Disaster Recovery Runbook

Step-by-Step Recovery Procedures

GENESIS DISASTER RECOVERY RUNBOOK

Session 963 — Full dry-run verified 2026-03-13 Previous version (Session 706) archived below this section Answer to Carter's question: "Are we 100% we could be back up after a spot interruption?" ANSWER: YES. Estimated recovery time: 25-35 minutes.


THE BOTTOM LINE

When a spot instance is terminated:

The EBS volumes (10TB /mnt/data + 6TB root) automatically re-attach to the new instance.
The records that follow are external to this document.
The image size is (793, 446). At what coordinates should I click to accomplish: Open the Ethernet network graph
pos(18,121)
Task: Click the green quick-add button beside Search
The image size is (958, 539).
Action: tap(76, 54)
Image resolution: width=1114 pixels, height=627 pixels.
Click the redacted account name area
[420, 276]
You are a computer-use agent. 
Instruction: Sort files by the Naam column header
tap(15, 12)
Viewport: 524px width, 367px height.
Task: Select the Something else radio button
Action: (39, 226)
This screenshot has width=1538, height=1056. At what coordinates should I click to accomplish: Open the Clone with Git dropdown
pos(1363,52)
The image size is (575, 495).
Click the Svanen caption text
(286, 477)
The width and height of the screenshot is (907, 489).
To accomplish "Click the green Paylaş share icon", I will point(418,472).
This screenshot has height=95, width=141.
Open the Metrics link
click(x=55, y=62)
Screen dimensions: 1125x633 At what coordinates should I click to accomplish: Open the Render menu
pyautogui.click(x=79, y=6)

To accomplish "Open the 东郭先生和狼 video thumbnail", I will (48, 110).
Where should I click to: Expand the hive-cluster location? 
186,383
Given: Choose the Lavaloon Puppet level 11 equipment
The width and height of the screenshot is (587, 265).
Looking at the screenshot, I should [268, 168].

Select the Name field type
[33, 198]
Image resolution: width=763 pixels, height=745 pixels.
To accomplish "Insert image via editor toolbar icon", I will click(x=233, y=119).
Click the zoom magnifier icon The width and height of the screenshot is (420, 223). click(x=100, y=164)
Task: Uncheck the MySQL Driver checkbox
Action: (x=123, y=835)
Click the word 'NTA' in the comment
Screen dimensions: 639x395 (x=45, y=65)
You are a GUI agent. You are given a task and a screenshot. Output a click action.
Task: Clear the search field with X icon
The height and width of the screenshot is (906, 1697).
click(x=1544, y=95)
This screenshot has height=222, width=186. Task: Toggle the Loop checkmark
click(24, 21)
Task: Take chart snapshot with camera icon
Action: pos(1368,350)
Everything critical is preserved.


IF THE SERVER DIES — DO THIS

Step 1: Don't Panic

The spot instance died. This is expected and planned for. Your data is safe.

The only thing lost is the NVMe cache (/opt/dlami/nvme), which is rebuilt automatically.


Step 2: Launch a New Instance

Launch a new p5en.48xlarge spot instance in AWS:

Wait 3-5 minutes for the instance to boot and the volumes to mount.

The new instance will have a different public IP address.


Step 3: SSH Into the New Instance

ssh -i ~/.ssh/aws-p5en-key.pem ubuntu@<NEW_IP_ADDRESS>
cd /mnt/data/truth-si-dev-env

Verify drives mounted:

df -h | grep -E "mnt/data|nvme"

You should see /mnt/data at ~10TB. NVMe (/opt/dlami/nvme) will be mostly empty.


Step 4: Restore Model Weights to NVMe (LONGEST STEP ~20 min)

This copies the model weights from EBS to NVMe:

sudo bash /mnt/data/truth-si-dev-env/scripts/nvme-cache-restore.sh

What it does: - Copies Qwen3.5-397B (379 GB) to NVMe - Copies GLM-4.7-FP8 (338 GB) to NVMe - Copies NV-Embed-v2 (15 GB) to NVMe - Creates 64 GB swap file on NVMe - Total: ~732 GB at ~1 GB/s = approximately 15-20 minutes

Watch it run:

tail -f /var/log/nvme-cache-restore.log

Step 5: Launch All Three AI Models

Once Step 4 completes, run:

sudo bash /mnt/data/truth-si-dev-env/scripts/restore-models.sh

This starts the models in the correct order (critical): 1. NV-Embed (embeddings) on GPU 7 — ~1 min 2. Qwen3.5-397B (Genesis primary AI) on GPUs 0-3 — ~2 min 3. GLM-4.7-FP8 (critic/reviewer) on GPUs 4-7 — ~3 min

The script waits for each to become healthy before moving on.

Watch it run:

tail -f /var/log/restore-models.log

Step 6: Start Infrastructure Containers

cd /mnt/data/truth-si-dev-env
sudo docker compose up -d

Wait 2 minutes. Then check:

sudo docker ps

All containers should show "Up" status.


Step 7: Restart Daemons

sudo mkdir -p /var/log/truthsi    # Needed for disaster-recovery.sh logs
sudo systemctl restart truthsi-*.service

Step 8: Verify Everything Works

curl http://localhost:8010/v1/models   # Qwen3.5 (Genesis primary)
curl http://localhost:8011/v1/models   # GLM-4.7 (critic)
curl http://localhost:8014/v1/models   # NV-Embed (embeddings)
curl http://localhost:8000/health      # API

All four should return valid responses (not "connection refused").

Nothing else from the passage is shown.